I read Matthew Glass's Ultimatum this weekend. Only so-so. What's weak about it, as a scenario exercise, is that Glass creates his imaginary future by running forward a rather extreme set of climate numbers, and the most optimistic numbers about Chinese growth, but otherwise holding everything entirely static. Thus, despite the fact that vast evacuations of costal areas are now necessary (something he portrays only from the Olympian heights of the White House war room) and the Chinese economy is now twice the size of the U.S.'s, political alignments both domestically and globally are unaltered. How realistic is that?

What makes it so hard to prognosticate a couple of decades out, on virtually any subject, is that there are so many moving variables that one has to consider. Things Glass doesn't bother to consider, for example, is how radical genetic engineering may fundamentally change conceptions of practices of life; how major shifts in geopolitical alignments can take place very quickly (France-German, 1945-1951; U.S.-China in 1971; U.S.-Iran in 1979; U.S.-Russia in 1989, etc.); how aging populations may fundamentally change immigration politics; how coming egenry shortages are going to fundamentally shift adaptation options; and so on.

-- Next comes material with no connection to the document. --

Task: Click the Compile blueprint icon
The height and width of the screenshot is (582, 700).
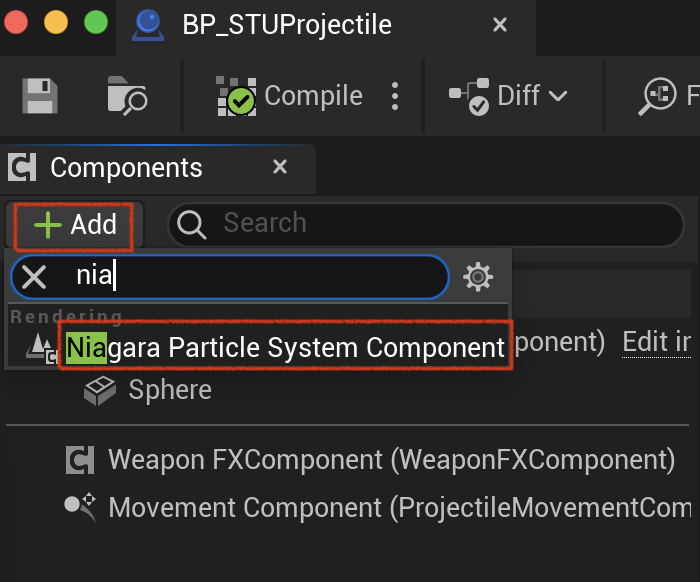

The result is that the book reads like a Bolshie Brit's fantasy about what it would be like if a belligerent version of Obama had been elected President in 2033, and then appointed Bill Kristol as his Secretary of State.

However, within that structurally weak frame, the novel is quite illuminating about how lefty Brits view American and Chinese politics today, and why ever getting an emissions deal done will be impossibly difficult.

Finally, Glass never considers that as the catastrophe happens, it may not even really be perceived as a catastrophe at all. That's the key insight of J.G. Ballard in The Drowned World.

Wednesday, June 10, 2009

Right wing extremists

Remember that DHS report on the threat posed by domestic "right wing extremists" -- you know, the one that got the, well, right wing extremists so up in arms (if you'll pardon the expression)? Turns out to have been pretty prescient. First in Kansas, now in DC.

More here.

Saturday, June 06, 2009

The Underground, Underwater

From the Washington Post this morning:

When anti-narcotics agents first heard that drug cartels were building an armada of submarines to transport cocaine, they thought it was a joke. Now U.S. law enforcement officials say that more than a third of the cocaine smuggled into the United States from Colombia travels in submersibles.

An experimental oddity just two years ago, these strange semi-submarines are the cutting edge of drug trafficking today. They ferry hundreds of tons of cocaine for powerful Mexican cartels that are taking over the Pacific Ocean route for most northbound shipments, according to the Colombian navy.

The sub-builders are even trying to develop a remote-controlled model, officials say.

"That means no crew. That means just cocaine, or whatever, inside the boat," said Michael Braun, a former chief of operations at the U.S. Drug Enforcement Administration..."This is definitely the next generation of smuggling conveyance," said Joseph Ruddy, an assistant U.S. attorney in Tampa who prosecutes narco-mariners.

I am in the middle of reading a book called "Wired for War" which looks at the evolution of armed and autonomous robots in military operations. The author, mostly, looks at it from the perspective of established armed forces, but one can hardly ignore the more criminal possibilities. I know that martyrdom is portrayed as a virtue in reporting of terrorist operations, but that has to be a tough recruiting pitch. The assault on Islam by neo-cons was a failure, but I wonder if --when personal sacrifice is no longer a barrier to entry-- our current policy of peace through understanding will turn out to be yet another example of “fighting the last war.”

Friday, June 05, 2009

David Carradine, R.I.P.

So David Carradine, who was found dead yesterday in a Thai hotel with a rope around his genitals and neck, apparently died from auto-erotic asphyxiation. Which prompted the director of Thailand's Central Institute of Forensic Science, Pornthip Rojanasunand, to make the following sage pronouncement:
"If you hang yourself by the neck, you don't need so much pressure to kill yourself. Those who get highly sexually aroused tend to forget this fact," Pornthip said.